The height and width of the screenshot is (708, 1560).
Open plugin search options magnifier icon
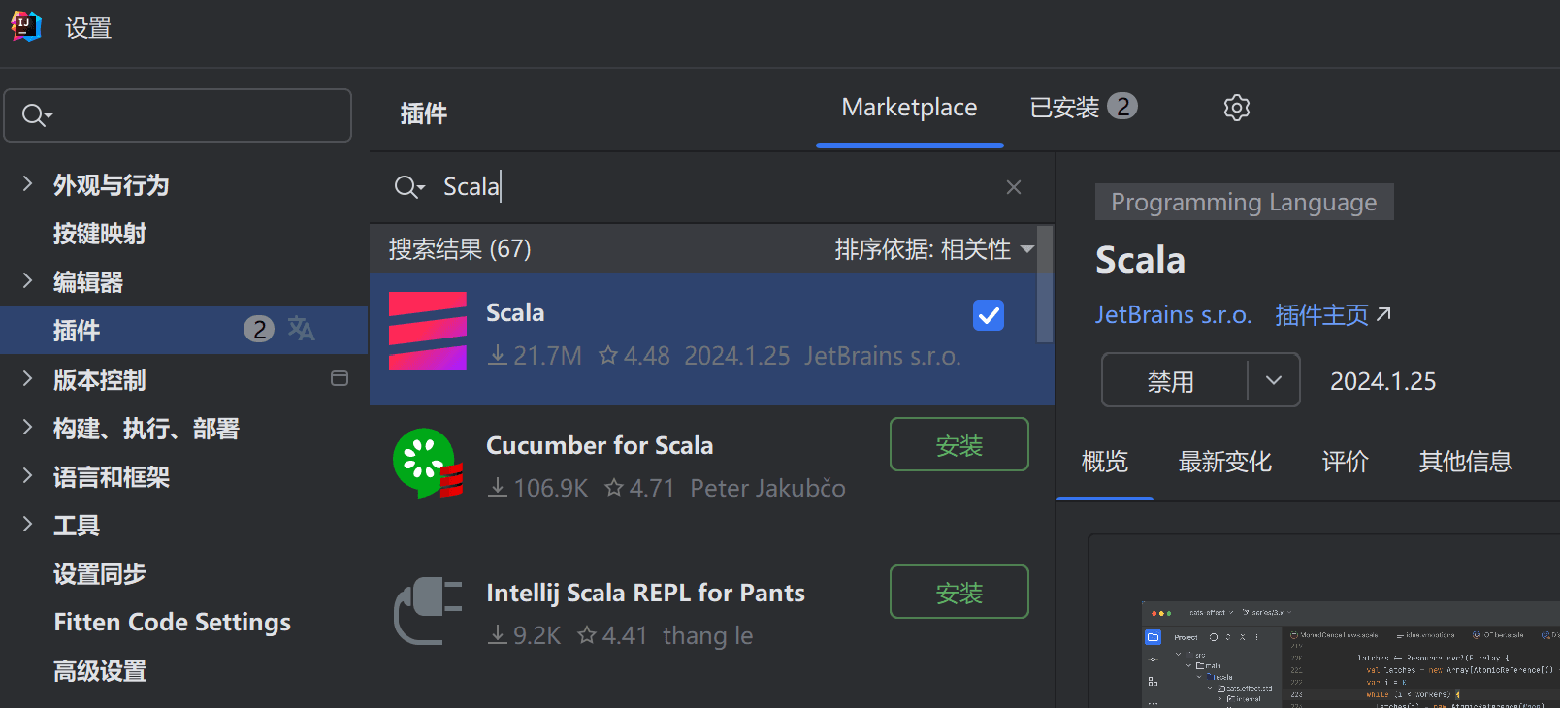tap(409, 187)
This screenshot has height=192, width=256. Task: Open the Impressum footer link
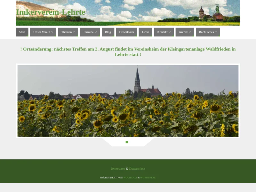point(118,169)
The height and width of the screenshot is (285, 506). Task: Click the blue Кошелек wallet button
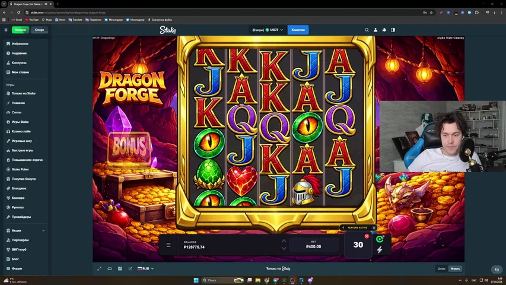tap(297, 30)
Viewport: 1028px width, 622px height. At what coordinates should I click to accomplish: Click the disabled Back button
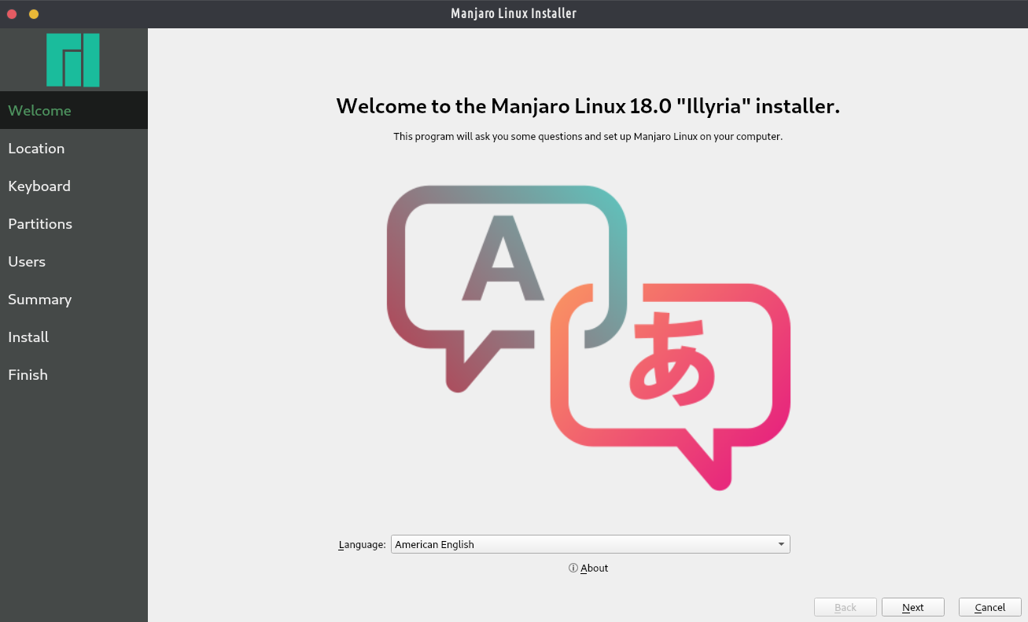pyautogui.click(x=846, y=607)
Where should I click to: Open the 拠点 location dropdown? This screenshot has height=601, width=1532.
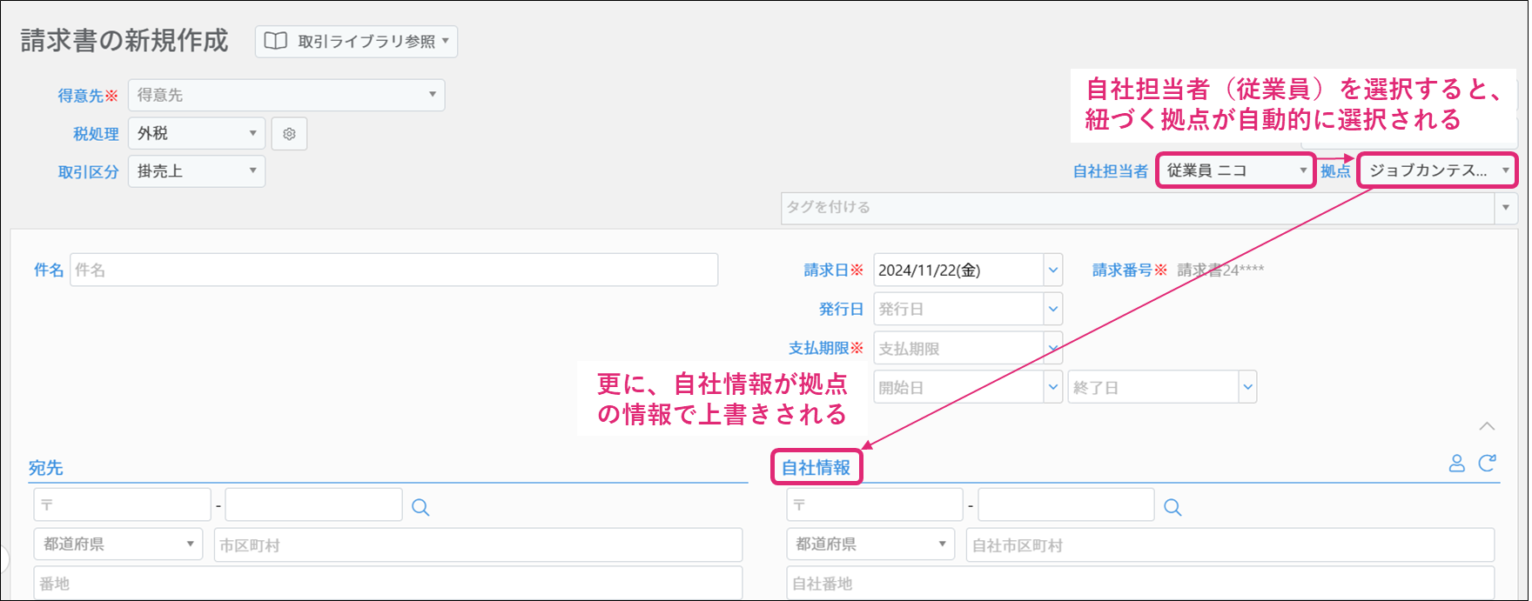pos(1436,170)
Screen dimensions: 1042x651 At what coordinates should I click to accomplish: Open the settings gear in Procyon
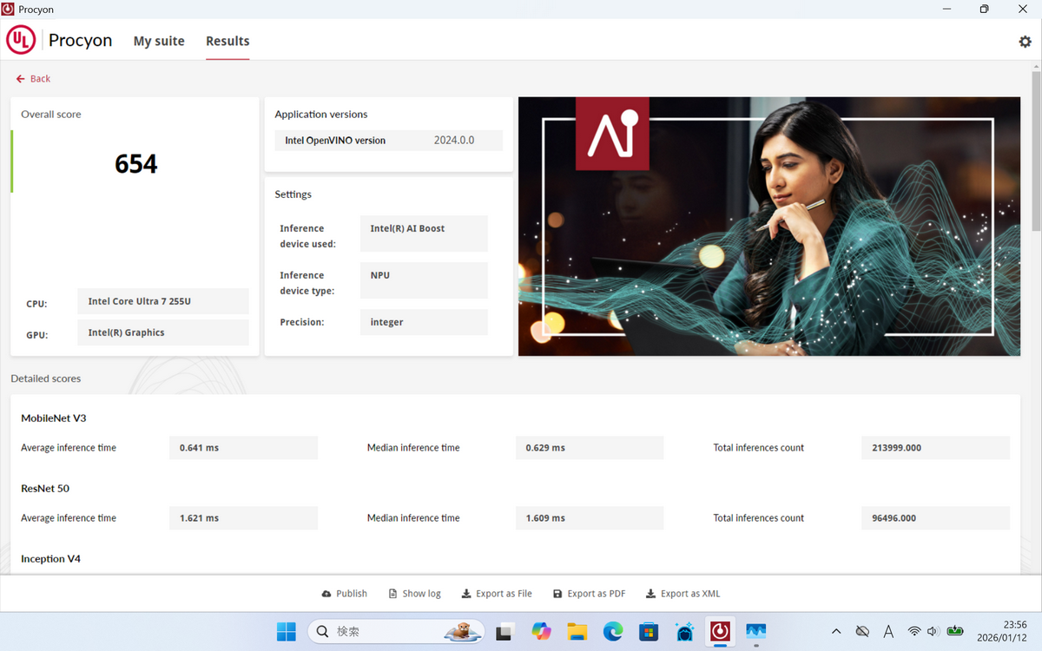point(1025,42)
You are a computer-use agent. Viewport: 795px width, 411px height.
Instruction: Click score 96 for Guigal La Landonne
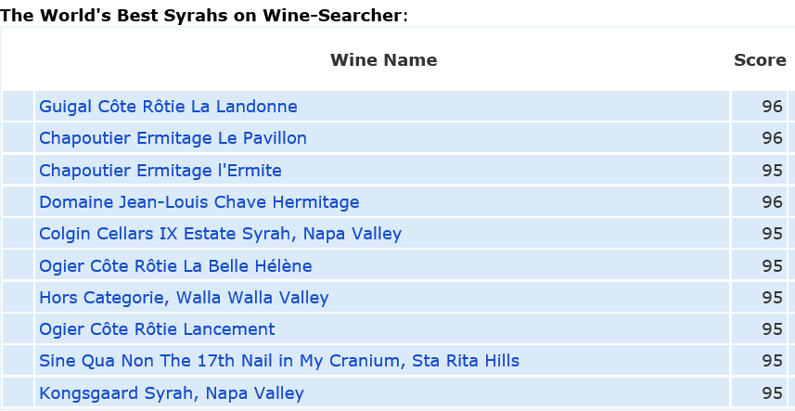759,107
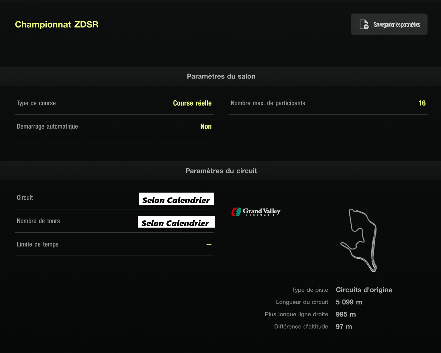Click the 'Nombre max. de participants' label
This screenshot has width=441, height=353.
tap(268, 103)

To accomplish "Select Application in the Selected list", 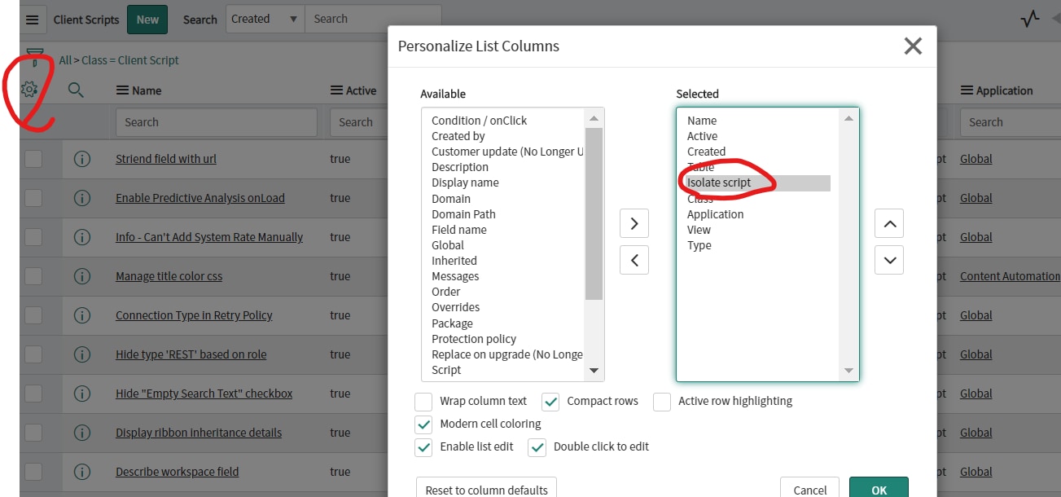I will pos(715,214).
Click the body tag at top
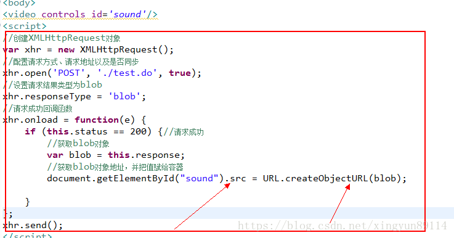The width and height of the screenshot is (454, 238). pos(19,3)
---+---
▸ Problem
Copy the listing above exactly, but only from the line with "Open plugin search options magnifier icon" through the line with "You are a computer-use", including those two lines and excluding any picture.

▸ Task result
Open plugin search options magnifier icon
tap(409, 187)
This screenshot has height=192, width=256. Task: Open the Impressum footer link
point(118,169)
The height and width of the screenshot is (285, 506). Task: Click the blue Кошелек wallet button
tap(297, 30)
Viewport: 1028px width, 622px height. At what coordinates should I click to accomplish: Click the disabled Back button
pyautogui.click(x=846, y=607)
Where should I click to: Open the 拠点 location dropdown? This screenshot has height=601, width=1532.
pos(1436,170)
Screen dimensions: 1042x651 At what coordinates should I click to accomplish: Open the settings gear in Procyon
point(1025,42)
You are a computer-use agent. Viewport: 795px width, 411px height.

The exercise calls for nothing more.